**Task to complete:** Would you repeat the listing below verbatim and drop the images?

----- Material provided -----

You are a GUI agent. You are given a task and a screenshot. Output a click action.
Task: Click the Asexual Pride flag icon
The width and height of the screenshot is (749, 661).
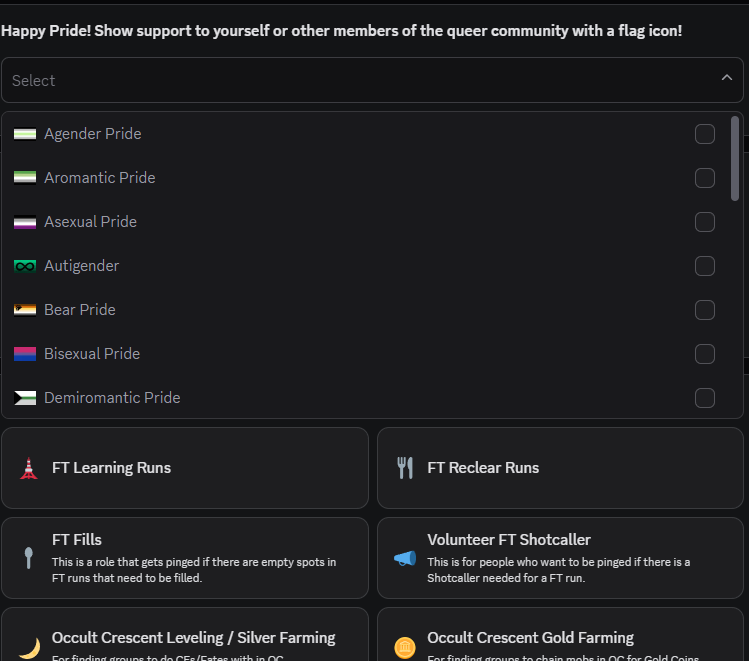point(25,222)
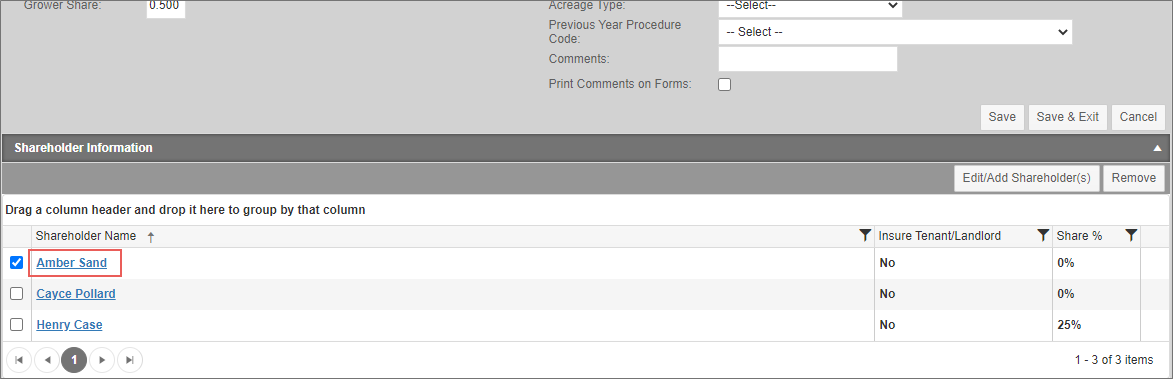Open Previous Year Procedure Code dropdown
1173x379 pixels.
tap(895, 32)
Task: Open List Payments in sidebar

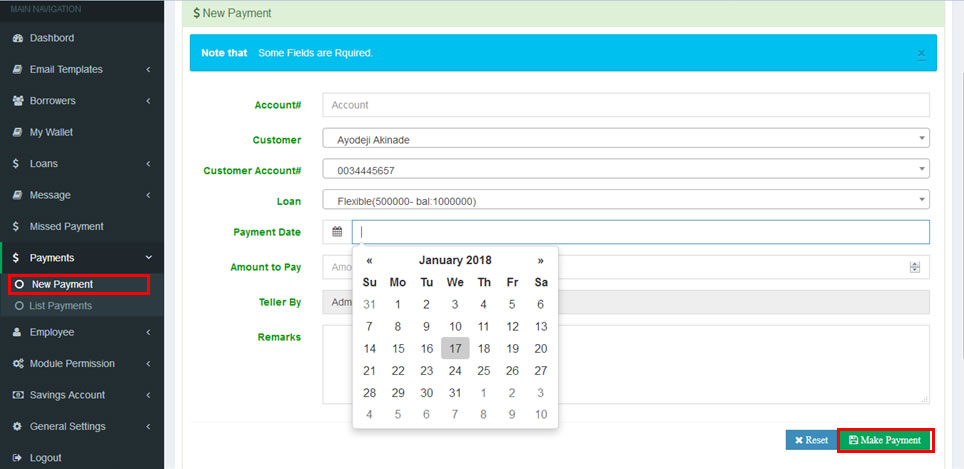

-----

**Exercise solution:**
You are a GUI agent. You are given a task and a screenshot. Output a click action.
Task: Click the Asexual Pride flag icon
The width and height of the screenshot is (749, 661).
point(25,222)
Open Previous Year Procedure Code dropdown
1173x379 pixels.
tap(895, 32)
Task: Open List Payments in sidebar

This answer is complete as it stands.